まだ紋章をもらっていない見習い神官ということにしているエルは、聖力で治療できないはずなので今まで団員がケガをしても治療するのを我慢してきたが、一刻を争う事態なのでトロウェルに目で確認した後、へロールを治療した。
水の精霊王エルキネスの力なのでへロールは完治。団員達に驚かれるが、神に祈りが通じた奇跡ということでごまかした。しかしそこへ他の傭兵団の人達と神官が応援に駆けつけ、本物の神官にはごまかしが効かない、どうしよう、というところで40話はおしまい。

 

エルキネスが召喚されて遊戯に出るまではエルキネスの怒り過ぎな態度が嫌でしたが、召喚後はエルキネスを含め、みんなのツッコミとかコミカルな部分が面白いと思うようになりました。
ストーリー的には、まだクーデターで殺されそうな少年皇帝を助けてクレモアへ行く途中で、12話以降、あまり話は進んでないし、この後、おそらく叔父を倒して帝位を奪還するんだろうけど、まだまだだいぶ先が長そうでいつ終わるのかわからないくらいって気がするけど、この作品はストーリーに面白さを感じてるわけじゃないので、気になってないです。
いつもなら話の展開の遅さに嫌気がしてきますが。

最初の方を読み返すまで、前にラピスラズリの話が出てたことを覚えてなかったので、なんだっけ?って感じでしたが、これを書くためにこの世界の背景やら事情やらを書いていたので、いろいろと理解。
トロウェルはラピスラズリの代父ってことで少なくとも3000歳以上。
はっきりした年はわからないものの、他の精霊王たちはエルキネスよりだいぶ年上なんだろうなーとは思ってましたが、それだけ違ったらトロウェルなんてもう何でも知ってるよね。というかたぶん他の精霊王たちもそうなんだろうけど。
新しく生まれたばかりでちゃんとした過程を得て生まれてないエルキネスにまだまだ知らないことがたくさんあるだけで。
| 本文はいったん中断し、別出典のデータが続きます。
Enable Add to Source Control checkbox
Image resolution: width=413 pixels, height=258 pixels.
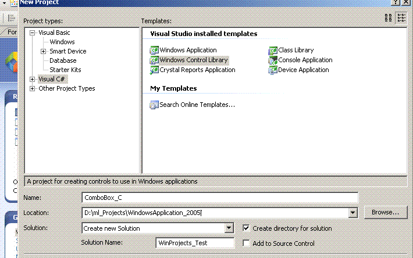pyautogui.click(x=246, y=243)
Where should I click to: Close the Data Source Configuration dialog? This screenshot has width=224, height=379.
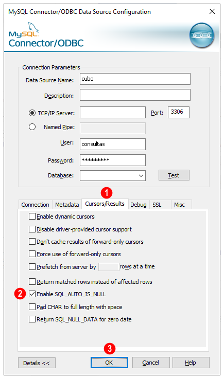pos(212,11)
トロウェルが再会した時、エルキネスの名前をきいて「やっぱり」ってなったのはちょっと疑問に思いました。精霊王同士だったら名前の確認までしなくたって、一目で分かるんじゃないの?見なくても近くにいるだけでわかるくらいお互いを感知できてもいい気がするんだけど。
それにマンガの絵的には精霊界と人間界での姿がトロウェルもエルキネスも全く一緒なので、遊戯中の姿とか言ってるのが「え?」って感じ。原作、作画に別れてるのでほんとは姿が違うはずだったんでしょうか。

エルキネスが高校生から転生した設定の意味があんまりないような気もするけど、そこがなくてもとりあえず今読んでて面白いから、いいかな。